Truly, the episode is worth watching only for the scenes between the Doctor and Ashildr that focus on Ashildr’s character, and they really are very good. The scene in Ashildr’s home following the run-in with Sam Swift was wonderfully written, and gave Maisie the chance to display the impressive range she has as an actress. Ashildr’s pleading, through anger and tears and confusion, for the Doctor to take her with him, and her demanding to know why not when he refused, was truly something to witness. Maisie really can be a presence to be contended with, as she’s shown in these two episodes. Equally, Ashildr’s redemption, her shocked realisation that she really does care and that she can feel again, as Leandro and his bros launch an armed assault upon a throng of dirty peasants, was somewhat corny writing, but, nonetheless, in Maisie’s sure hands, effective and gloriously piercing. This resolution, with Sam’s jubilation upon finding himself alive, and the Doctor’s soliloquy to Ashildr in the pub, was a really heartening and uplifting ode to the value and wonder of human life. This contemplative parting message was so effectively conveyed, it almost made me forget that much of what preceded it was aimless “gadding about” (in the script’s own words). Almost.

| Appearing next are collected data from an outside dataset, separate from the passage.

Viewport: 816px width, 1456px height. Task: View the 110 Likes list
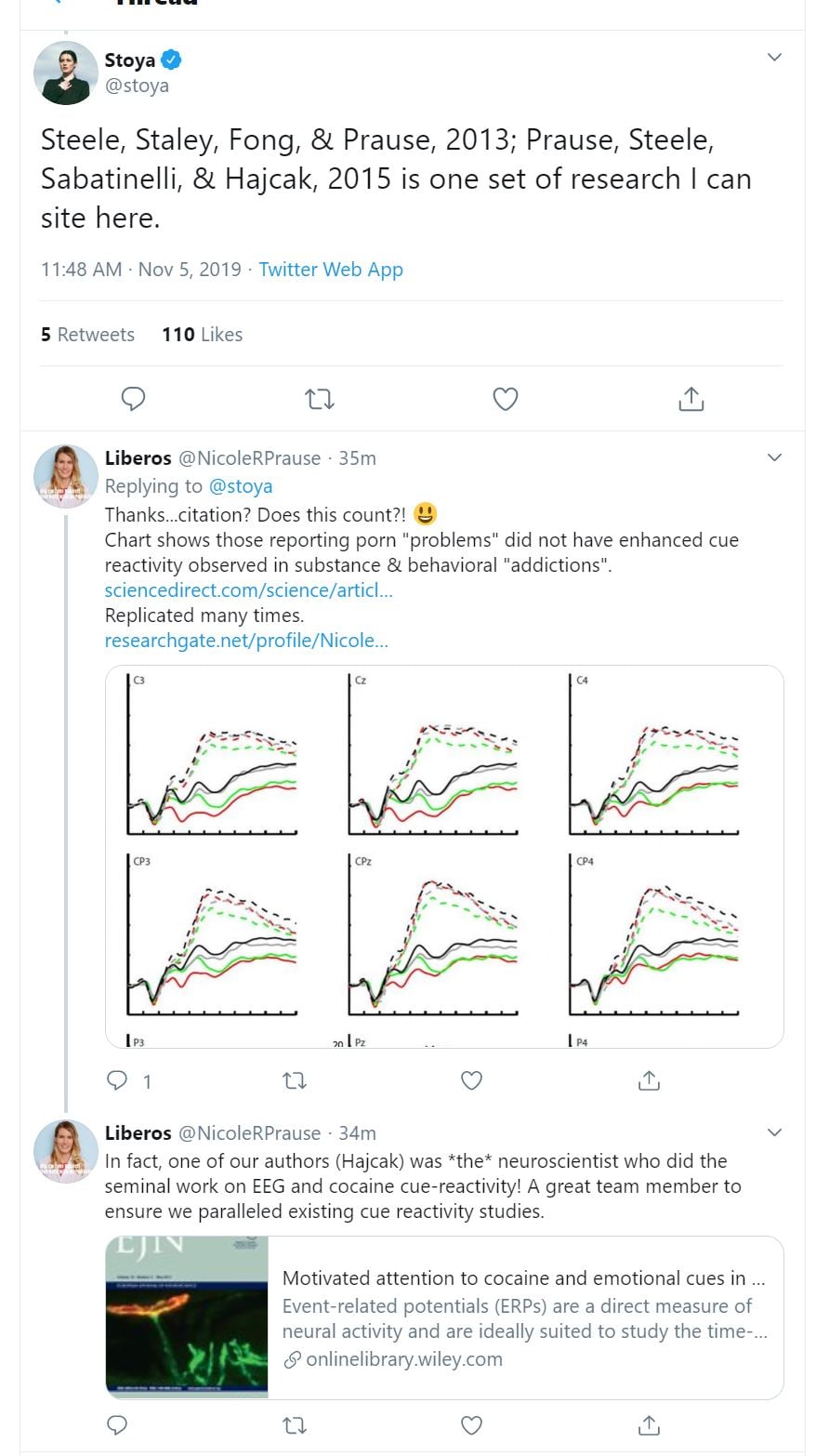[x=202, y=335]
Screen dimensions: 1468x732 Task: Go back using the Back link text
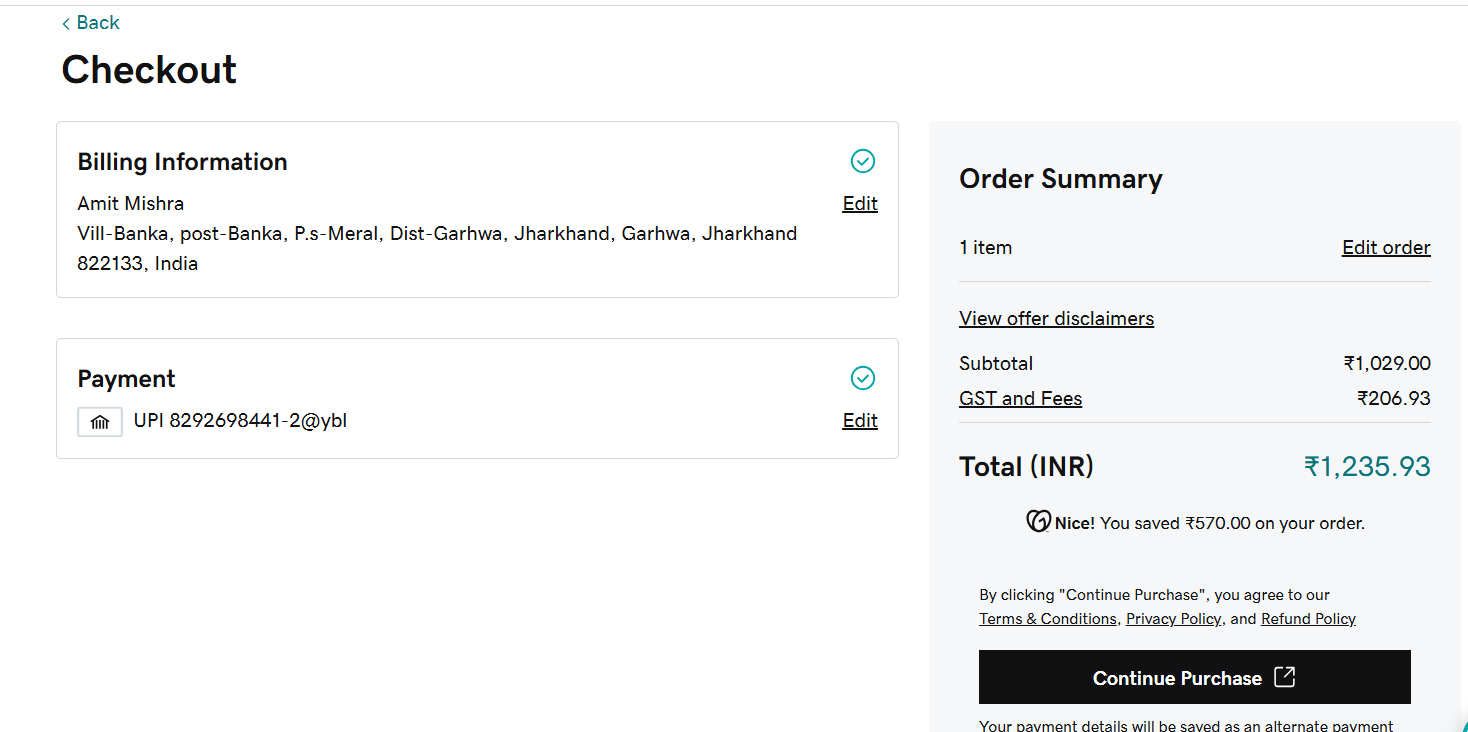pyautogui.click(x=98, y=23)
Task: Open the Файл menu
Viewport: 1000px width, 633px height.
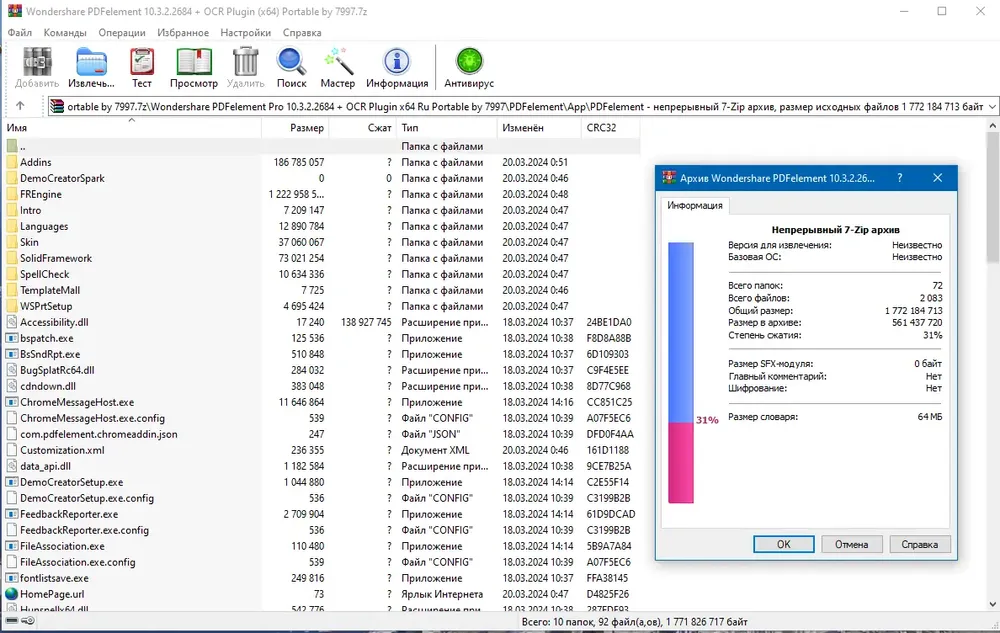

Some final thoughts. The episode’s ending was very open-ended. We’re left unsure whether this was a “good” ending or not, with Ashildr’s cryptic last words, and the more-than-a-little creepy image of Ashildr in Clara’s selfie, looking like something from those “When you see it you’ll s**t bricks” photos. Sarah Dollard has already confirmed, after all, that Maisie will be appearing again in her episode, Face the Raven, so it’s pretty clear that Ashildr’s story is not over, as far as the Doctor is concerned. Secondly, it’s nice to be in the Stuart period. Apart from being one of my favourite periods of history, everything just looks so sumptuous, and, really, it’s just nice to have a historical piece that isn’t in the Victorian era for once. And, gosh, doesn’t Maisie look just gorgeous dolled up as an aristocratic Stuart lady? I loved Rufus Hound’s comic relief as Sam Swift, even if his scenes were some of the episode’s poorer. Finally—cor, they’re really laying on the foreshadowing of Clara’s death heavily now, aren’t they? It couldn’t be more blindingly obvious what’s going to happen… or at least what they want us to think is going to happen. To be honest, that they’ve dropped the hints so heavily actually makes me begin to doubt that Clara’s really going to die. It would be very like Moffat. No doubt she’s going to succumb to some horrible fate in the end, but what, if not death?
Quote of the week:
“I saved your life. I didn’t know that your heart would rust because I kept it beating. I didn’t think your conscience would need renewing, that the well of human kindness would run dry. I just wanted to save a terrified young woman’s life.”